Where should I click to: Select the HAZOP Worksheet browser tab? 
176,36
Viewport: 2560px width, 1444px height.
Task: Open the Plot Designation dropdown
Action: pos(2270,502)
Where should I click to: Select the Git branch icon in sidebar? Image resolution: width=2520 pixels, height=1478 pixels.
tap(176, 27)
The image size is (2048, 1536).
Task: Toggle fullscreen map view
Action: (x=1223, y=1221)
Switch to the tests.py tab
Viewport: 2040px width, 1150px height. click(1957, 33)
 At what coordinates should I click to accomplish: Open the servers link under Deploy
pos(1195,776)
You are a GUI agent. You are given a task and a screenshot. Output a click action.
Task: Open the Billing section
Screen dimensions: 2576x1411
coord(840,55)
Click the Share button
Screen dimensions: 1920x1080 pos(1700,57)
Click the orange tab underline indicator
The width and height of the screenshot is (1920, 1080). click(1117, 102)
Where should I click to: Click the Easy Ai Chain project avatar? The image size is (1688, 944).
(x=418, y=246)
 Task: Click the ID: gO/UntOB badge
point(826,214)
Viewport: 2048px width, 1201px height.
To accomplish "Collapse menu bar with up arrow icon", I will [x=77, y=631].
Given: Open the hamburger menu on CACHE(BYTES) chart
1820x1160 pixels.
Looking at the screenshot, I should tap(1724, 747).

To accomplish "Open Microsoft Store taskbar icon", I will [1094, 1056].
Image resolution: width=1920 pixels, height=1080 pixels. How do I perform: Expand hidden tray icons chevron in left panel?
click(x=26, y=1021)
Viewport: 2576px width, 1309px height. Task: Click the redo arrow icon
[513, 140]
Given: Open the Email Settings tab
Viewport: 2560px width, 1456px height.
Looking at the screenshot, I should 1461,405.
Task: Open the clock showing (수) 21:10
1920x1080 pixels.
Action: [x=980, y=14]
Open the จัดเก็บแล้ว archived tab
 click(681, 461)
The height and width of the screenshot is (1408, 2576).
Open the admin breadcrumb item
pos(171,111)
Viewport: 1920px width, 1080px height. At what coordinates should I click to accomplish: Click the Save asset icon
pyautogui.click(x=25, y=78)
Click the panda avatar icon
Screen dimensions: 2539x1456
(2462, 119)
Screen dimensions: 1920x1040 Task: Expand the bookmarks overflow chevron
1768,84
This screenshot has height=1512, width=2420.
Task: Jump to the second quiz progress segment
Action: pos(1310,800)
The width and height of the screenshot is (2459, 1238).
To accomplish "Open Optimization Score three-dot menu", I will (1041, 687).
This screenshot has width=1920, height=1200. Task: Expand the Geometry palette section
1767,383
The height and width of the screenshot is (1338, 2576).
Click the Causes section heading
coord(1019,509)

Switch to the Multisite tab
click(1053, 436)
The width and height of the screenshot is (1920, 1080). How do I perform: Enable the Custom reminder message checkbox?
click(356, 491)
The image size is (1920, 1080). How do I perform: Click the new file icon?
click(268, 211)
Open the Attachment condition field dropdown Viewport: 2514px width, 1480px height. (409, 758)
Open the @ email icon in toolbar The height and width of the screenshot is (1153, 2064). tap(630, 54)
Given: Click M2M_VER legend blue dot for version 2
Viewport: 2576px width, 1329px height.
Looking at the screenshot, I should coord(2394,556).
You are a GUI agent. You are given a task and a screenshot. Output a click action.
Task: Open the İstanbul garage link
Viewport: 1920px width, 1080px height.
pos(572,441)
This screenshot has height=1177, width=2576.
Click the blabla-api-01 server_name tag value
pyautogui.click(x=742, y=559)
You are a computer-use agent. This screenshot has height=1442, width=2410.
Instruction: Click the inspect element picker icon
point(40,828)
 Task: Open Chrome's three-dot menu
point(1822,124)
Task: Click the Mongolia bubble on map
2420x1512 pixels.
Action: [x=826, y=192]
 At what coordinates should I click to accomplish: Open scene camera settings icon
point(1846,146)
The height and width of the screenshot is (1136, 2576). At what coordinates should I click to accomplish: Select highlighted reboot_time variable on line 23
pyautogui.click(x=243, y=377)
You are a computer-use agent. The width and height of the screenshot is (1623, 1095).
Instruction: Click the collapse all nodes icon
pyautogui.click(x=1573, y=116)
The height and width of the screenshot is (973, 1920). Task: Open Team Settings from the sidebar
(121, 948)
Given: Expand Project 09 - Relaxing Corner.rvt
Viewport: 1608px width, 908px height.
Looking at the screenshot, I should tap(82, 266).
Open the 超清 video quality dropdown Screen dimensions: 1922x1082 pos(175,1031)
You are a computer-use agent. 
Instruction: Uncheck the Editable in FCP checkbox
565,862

* _The problem_:
Give only the number of lines in the records that include the word "computer".

* _Solved problem_:
3